_What to work on_. A complete, unaltered copy of the listing is needed. Write it out.

_Available records_.
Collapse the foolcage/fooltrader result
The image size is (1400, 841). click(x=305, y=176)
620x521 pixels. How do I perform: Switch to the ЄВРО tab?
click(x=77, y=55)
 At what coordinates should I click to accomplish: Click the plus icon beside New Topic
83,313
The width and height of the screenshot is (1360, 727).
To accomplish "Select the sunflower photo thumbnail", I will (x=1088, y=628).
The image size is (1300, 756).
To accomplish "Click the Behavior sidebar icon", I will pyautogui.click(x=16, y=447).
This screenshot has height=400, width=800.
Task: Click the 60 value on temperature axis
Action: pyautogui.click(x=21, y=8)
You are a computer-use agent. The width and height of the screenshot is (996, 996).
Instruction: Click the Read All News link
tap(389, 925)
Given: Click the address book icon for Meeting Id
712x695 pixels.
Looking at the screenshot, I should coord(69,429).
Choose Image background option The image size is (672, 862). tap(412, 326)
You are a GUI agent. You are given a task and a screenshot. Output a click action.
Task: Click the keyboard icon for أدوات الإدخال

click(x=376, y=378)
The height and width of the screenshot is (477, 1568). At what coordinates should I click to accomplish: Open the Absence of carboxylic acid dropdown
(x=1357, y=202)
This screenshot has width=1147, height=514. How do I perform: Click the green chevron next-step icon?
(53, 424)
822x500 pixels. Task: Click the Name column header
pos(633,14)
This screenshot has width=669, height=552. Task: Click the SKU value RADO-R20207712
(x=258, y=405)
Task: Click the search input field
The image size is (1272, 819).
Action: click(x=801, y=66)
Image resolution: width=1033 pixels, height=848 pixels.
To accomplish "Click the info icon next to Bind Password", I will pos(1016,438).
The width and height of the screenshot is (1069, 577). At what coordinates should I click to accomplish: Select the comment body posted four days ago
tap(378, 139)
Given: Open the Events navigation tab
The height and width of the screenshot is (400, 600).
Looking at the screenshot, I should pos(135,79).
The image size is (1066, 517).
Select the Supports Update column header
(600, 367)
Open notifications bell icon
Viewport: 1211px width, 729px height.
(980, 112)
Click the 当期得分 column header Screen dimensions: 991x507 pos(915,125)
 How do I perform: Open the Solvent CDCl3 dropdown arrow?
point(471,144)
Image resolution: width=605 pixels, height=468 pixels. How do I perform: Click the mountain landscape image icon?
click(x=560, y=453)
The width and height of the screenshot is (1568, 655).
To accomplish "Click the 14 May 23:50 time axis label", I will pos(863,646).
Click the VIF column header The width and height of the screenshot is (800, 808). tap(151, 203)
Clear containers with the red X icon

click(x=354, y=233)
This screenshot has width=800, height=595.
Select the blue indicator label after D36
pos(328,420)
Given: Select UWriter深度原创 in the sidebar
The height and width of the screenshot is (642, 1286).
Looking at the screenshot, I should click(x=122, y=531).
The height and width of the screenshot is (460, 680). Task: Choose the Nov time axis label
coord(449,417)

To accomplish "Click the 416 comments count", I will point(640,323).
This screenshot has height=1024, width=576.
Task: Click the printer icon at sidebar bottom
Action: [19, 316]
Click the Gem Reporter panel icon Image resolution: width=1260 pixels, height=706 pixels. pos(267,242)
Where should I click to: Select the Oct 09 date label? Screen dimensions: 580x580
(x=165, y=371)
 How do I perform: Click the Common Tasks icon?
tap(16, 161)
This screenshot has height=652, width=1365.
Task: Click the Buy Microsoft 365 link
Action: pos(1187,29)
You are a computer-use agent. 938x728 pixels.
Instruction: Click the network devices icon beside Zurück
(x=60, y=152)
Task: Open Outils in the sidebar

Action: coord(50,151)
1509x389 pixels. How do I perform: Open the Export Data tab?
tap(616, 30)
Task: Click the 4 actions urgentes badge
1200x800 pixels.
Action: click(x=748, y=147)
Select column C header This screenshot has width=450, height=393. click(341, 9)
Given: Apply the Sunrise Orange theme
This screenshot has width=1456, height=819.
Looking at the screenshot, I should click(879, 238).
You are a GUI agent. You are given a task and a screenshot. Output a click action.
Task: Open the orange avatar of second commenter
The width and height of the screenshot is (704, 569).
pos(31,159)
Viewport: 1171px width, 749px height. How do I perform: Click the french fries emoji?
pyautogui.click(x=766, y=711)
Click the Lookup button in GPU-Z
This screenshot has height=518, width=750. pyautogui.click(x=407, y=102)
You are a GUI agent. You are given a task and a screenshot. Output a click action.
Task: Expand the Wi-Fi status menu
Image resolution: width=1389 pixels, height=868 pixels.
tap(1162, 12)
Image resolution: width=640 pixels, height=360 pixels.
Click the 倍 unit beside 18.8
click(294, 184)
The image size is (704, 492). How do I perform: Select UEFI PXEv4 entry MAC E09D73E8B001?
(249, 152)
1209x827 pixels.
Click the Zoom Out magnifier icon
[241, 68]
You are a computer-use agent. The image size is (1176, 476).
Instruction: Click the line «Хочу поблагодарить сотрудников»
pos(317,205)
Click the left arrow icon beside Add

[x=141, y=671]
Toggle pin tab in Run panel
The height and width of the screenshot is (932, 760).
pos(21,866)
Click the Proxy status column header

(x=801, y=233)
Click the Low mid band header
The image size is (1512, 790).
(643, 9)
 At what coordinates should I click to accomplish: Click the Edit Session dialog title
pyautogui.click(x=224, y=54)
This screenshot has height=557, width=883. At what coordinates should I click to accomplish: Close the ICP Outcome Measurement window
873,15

_Worked solution_.
Collapse the foolcage/fooltrader result
The image size is (1400, 841). click(x=305, y=176)
620x521 pixels. How do I perform: Switch to the ЄВРО tab?
click(x=77, y=55)
 At what coordinates should I click to accomplish: Click the plus icon beside New Topic
83,313
The width and height of the screenshot is (1360, 727).
To accomplish "Select the sunflower photo thumbnail", I will (x=1088, y=628).
The image size is (1300, 756).
To accomplish "Click the Behavior sidebar icon", I will pyautogui.click(x=16, y=447).
This screenshot has height=400, width=800.
Task: Click the 60 value on temperature axis
Action: pyautogui.click(x=21, y=8)
You are a computer-use agent. The width and height of the screenshot is (996, 996).
Instruction: Click the Read All News link
tap(389, 925)
Given: Click the address book icon for Meeting Id
712x695 pixels.
Looking at the screenshot, I should coord(69,429).
Choose Image background option The image size is (672, 862). tap(412, 326)
You are a GUI agent. You are given a task and a screenshot. Output a click action.
Task: Click the keyboard icon for أدوات الإدخال

click(x=376, y=378)
The height and width of the screenshot is (477, 1568). At what coordinates should I click to accomplish: Open the Absence of carboxylic acid dropdown
(x=1357, y=202)
This screenshot has width=1147, height=514. How do I perform: Click the green chevron next-step icon?
(53, 424)
822x500 pixels. Task: Click the Name column header
pos(633,14)
This screenshot has width=669, height=552. Task: Click the SKU value RADO-R20207712
(x=258, y=405)
Task: Click the search input field
The image size is (1272, 819).
Action: click(x=801, y=66)
Image resolution: width=1033 pixels, height=848 pixels.
To accomplish "Click the info icon next to Bind Password", I will pos(1016,438).
The width and height of the screenshot is (1069, 577). At what coordinates should I click to accomplish: Select the comment body posted four days ago
tap(378, 139)
Given: Open the Events navigation tab
The height and width of the screenshot is (400, 600).
Looking at the screenshot, I should pos(135,79).
The image size is (1066, 517).
Select the Supports Update column header
(600, 367)
Open notifications bell icon
Viewport: 1211px width, 729px height.
(980, 112)
Click the 当期得分 column header Screen dimensions: 991x507 pos(915,125)
 How do I perform: Open the Solvent CDCl3 dropdown arrow?
point(471,144)
Image resolution: width=605 pixels, height=468 pixels. How do I perform: Click the mountain landscape image icon?
click(x=560, y=453)
The width and height of the screenshot is (1568, 655).
To accomplish "Click the 14 May 23:50 time axis label", I will pos(863,646).
Click the VIF column header The width and height of the screenshot is (800, 808). tap(151, 203)
Clear containers with the red X icon

click(x=354, y=233)
This screenshot has width=800, height=595.
Select the blue indicator label after D36
pos(328,420)
Given: Select UWriter深度原创 in the sidebar
The height and width of the screenshot is (642, 1286).
Looking at the screenshot, I should click(x=122, y=531).
The height and width of the screenshot is (460, 680). Task: Choose the Nov time axis label
coord(449,417)

To accomplish "Click the 416 comments count", I will point(640,323).
This screenshot has height=1024, width=576.
Task: Click the printer icon at sidebar bottom
Action: [19, 316]
Click the Gem Reporter panel icon Image resolution: width=1260 pixels, height=706 pixels. pos(267,242)
Where should I click to: Select the Oct 09 date label? Screen dimensions: 580x580
(x=165, y=371)
 How do I perform: Click the Common Tasks icon?
tap(16, 161)
This screenshot has height=652, width=1365.
Task: Click the Buy Microsoft 365 link
Action: pos(1187,29)
You are a computer-use agent. 938x728 pixels.
Instruction: Click the network devices icon beside Zurück
(x=60, y=152)
Task: Open Outils in the sidebar

Action: coord(50,151)
1509x389 pixels. How do I perform: Open the Export Data tab?
tap(616, 30)
Task: Click the 4 actions urgentes badge
1200x800 pixels.
Action: click(x=748, y=147)
Select column C header This screenshot has width=450, height=393. click(341, 9)
Given: Apply the Sunrise Orange theme
This screenshot has width=1456, height=819.
Looking at the screenshot, I should click(879, 238).
You are a GUI agent. You are given a task and a screenshot. Output a click action.
Task: Open the orange avatar of second commenter
The width and height of the screenshot is (704, 569).
pos(31,159)
Viewport: 1171px width, 749px height. How do I perform: Click the french fries emoji?
pyautogui.click(x=766, y=711)
Click the Lookup button in GPU-Z
This screenshot has height=518, width=750. pyautogui.click(x=407, y=102)
You are a GUI agent. You are given a task and a screenshot. Output a click action.
Task: Expand the Wi-Fi status menu
Image resolution: width=1389 pixels, height=868 pixels.
tap(1162, 12)
Image resolution: width=640 pixels, height=360 pixels.
Click the 倍 unit beside 18.8
click(294, 184)
The image size is (704, 492). How do I perform: Select UEFI PXEv4 entry MAC E09D73E8B001?
(249, 152)
1209x827 pixels.
Click the Zoom Out magnifier icon
[241, 68]
You are a computer-use agent. The image size is (1176, 476).
Instruction: Click the line «Хочу поблагодарить сотрудников»
pos(317,205)
Click the left arrow icon beside Add

[x=141, y=671]
Toggle pin tab in Run panel
The height and width of the screenshot is (932, 760).
pos(21,866)
Click the Proxy status column header

(x=801, y=233)
Click the Low mid band header
The image size is (1512, 790).
(643, 9)
 At what coordinates should I click to accomplish: Click the Edit Session dialog title
pyautogui.click(x=224, y=54)
This screenshot has height=557, width=883. At what coordinates should I click to accomplish: Close the ICP Outcome Measurement window
873,15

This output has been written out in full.